- DESCRIÇÃO DA TAREFA: Reescreva em forma de lista o parágrafo do texto sobre o Remessa Conforme nos Correios que começa com "A redução na participação de mercado", mantendo seus fatos principais.

- TEXTO PARA ANÁLISE:
-*-*-
Impactos do Programa Remessa Conforme nos Correios
Um recente ofício da Diretoria Econômico-Financeira dos Correios revelou que o programa ‘Remessa Conforme’, instaurado em 2023 pelo Ministério da Fazenda, expôs problemas sérios nas finanças da empresa. Conforme o documento, a medida não apenas alterou a dinâmica do mercado de encomendas internacionais, mas também facilitou a entrada de concorrentes, reduzindo a fatia de mercado que a empresa detinha anteriormente.
A redução na participação de mercado, que até agosto de 2024 era considerada quase um monopólio, destacou a falta de um reposicionamento estratégico por parte dos Correios diante das mudanças nas demandas de consumo. Segundo a diretora Loiane de Carvalho Bezerra de Macedo, a situação se agravou, evidenciando a fragilidade financeira da estatal. “A ausência de uma reestruturação comercial adequada tem sido um erro crucial nesta nova fase”, declarou a diretora.
O que é o Programa Remessa Conforme?
O programa ‘Remessa Conforme’ instituiu uma nova taxa de 20% sobre as compras internacionais de até US$ 50, uma mudança que impactou diretamente o comportamento dos consumidores e empresas. Antes isentas desse imposto, as importações passaram a gerar uma receita adicional para o governo, mas também criaram obstáculos para os Correios, que perderam a exclusividade na entrega de encomendas.
-*-*-
- CONTEÚDO DOS REGISTROS:

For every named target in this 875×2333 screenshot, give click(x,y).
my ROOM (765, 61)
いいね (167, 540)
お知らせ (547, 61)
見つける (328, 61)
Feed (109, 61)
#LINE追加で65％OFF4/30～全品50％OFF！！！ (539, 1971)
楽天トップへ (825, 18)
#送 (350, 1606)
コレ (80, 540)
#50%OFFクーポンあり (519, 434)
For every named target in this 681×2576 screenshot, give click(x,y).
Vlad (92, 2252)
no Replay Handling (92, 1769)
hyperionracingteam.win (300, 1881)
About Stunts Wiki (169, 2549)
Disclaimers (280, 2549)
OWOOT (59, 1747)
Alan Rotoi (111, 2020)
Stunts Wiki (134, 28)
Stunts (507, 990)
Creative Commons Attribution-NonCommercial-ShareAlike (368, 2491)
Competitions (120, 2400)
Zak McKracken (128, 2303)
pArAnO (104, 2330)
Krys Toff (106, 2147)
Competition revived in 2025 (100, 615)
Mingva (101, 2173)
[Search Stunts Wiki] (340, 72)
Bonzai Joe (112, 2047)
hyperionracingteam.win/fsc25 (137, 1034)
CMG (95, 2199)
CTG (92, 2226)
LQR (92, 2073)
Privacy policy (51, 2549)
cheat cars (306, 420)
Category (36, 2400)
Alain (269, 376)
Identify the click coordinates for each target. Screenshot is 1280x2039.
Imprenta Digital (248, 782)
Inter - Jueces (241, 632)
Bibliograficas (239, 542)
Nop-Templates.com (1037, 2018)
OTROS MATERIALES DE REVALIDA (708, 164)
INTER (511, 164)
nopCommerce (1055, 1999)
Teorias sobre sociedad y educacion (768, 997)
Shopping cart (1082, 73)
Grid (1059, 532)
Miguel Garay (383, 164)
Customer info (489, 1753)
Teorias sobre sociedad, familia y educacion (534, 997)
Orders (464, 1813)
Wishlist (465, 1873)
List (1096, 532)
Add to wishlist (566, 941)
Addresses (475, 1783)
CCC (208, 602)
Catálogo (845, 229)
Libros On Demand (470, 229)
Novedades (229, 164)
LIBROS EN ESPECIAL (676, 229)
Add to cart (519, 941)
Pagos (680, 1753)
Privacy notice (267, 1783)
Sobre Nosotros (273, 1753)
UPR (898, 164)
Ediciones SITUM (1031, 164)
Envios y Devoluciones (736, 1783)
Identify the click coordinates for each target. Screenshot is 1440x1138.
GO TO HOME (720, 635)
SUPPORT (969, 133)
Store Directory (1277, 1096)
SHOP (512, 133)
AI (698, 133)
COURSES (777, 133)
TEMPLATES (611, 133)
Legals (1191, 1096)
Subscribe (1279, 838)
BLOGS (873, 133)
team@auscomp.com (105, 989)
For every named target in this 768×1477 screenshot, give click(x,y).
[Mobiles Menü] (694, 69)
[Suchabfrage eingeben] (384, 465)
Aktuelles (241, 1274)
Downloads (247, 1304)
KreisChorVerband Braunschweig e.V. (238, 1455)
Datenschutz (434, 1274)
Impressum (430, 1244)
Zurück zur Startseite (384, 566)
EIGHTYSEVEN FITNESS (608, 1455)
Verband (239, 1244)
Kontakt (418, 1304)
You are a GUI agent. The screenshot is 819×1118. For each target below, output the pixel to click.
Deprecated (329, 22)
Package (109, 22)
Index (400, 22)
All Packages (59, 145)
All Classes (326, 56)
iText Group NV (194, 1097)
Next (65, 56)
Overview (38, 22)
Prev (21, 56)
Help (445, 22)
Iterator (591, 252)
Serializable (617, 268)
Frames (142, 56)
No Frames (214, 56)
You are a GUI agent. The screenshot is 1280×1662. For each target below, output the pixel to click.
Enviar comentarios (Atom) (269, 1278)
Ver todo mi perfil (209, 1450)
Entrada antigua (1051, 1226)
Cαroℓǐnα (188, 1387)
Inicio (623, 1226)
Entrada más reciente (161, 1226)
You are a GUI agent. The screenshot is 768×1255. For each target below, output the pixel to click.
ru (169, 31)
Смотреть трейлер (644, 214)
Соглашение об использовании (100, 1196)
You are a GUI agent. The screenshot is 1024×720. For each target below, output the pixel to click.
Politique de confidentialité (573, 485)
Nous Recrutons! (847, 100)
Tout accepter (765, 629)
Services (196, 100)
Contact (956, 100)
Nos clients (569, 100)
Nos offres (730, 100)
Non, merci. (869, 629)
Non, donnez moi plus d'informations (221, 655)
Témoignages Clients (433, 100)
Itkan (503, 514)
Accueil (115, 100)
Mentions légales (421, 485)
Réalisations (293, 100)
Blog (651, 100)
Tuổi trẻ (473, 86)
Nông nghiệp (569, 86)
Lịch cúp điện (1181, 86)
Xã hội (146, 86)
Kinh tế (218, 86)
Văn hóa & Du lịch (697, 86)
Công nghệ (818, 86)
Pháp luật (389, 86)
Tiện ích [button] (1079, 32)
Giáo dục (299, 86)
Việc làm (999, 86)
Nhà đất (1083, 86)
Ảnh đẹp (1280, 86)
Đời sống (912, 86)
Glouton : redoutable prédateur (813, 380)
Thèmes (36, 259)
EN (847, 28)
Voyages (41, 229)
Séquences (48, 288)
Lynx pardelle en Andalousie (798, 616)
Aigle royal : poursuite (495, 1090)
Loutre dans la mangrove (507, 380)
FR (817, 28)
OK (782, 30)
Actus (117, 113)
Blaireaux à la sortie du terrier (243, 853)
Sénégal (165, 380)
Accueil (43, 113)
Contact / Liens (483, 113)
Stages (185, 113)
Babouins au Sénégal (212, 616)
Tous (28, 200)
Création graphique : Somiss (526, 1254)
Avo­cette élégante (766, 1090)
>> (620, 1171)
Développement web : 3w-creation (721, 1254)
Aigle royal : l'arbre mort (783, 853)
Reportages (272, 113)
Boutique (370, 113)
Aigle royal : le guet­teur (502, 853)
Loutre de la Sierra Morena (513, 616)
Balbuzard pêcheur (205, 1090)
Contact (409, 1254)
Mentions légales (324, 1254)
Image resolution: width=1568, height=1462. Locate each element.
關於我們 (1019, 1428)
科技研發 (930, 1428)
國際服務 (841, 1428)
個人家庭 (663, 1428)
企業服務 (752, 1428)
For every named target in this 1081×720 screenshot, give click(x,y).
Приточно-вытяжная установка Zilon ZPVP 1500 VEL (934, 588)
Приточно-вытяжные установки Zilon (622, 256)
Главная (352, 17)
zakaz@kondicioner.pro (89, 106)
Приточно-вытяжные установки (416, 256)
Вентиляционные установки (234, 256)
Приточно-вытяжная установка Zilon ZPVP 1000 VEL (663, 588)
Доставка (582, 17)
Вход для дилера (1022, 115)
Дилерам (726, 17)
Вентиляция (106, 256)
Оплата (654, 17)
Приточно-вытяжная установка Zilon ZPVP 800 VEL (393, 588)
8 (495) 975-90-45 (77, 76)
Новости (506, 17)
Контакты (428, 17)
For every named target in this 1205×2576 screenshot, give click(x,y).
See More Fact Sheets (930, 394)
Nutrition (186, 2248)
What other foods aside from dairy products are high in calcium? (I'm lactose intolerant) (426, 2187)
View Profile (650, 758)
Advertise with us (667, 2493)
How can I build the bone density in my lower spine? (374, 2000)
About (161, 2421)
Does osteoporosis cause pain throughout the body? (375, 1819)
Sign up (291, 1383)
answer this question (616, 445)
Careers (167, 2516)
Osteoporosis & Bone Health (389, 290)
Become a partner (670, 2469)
-*-*-
- SOLUÇÃO DO EXERCÍCIO:
- Até agosto de 2024, a participação dos Correios no mercado era considerada quase um monopólio.
- A redução dessa participação destacou a falta de um reposicionamento estratégico da empresa diante das mudanças nas demandas de consumo.
- Segundo a diretora Loiane de Carvalho Bezerra de Macedo, a situação se agravou e evidenciou a fragilidade financeira da estatal.
- A diretora declarou que a ausência de uma reestruturação comercial adequada tem sido um erro crucial nesta nova fase.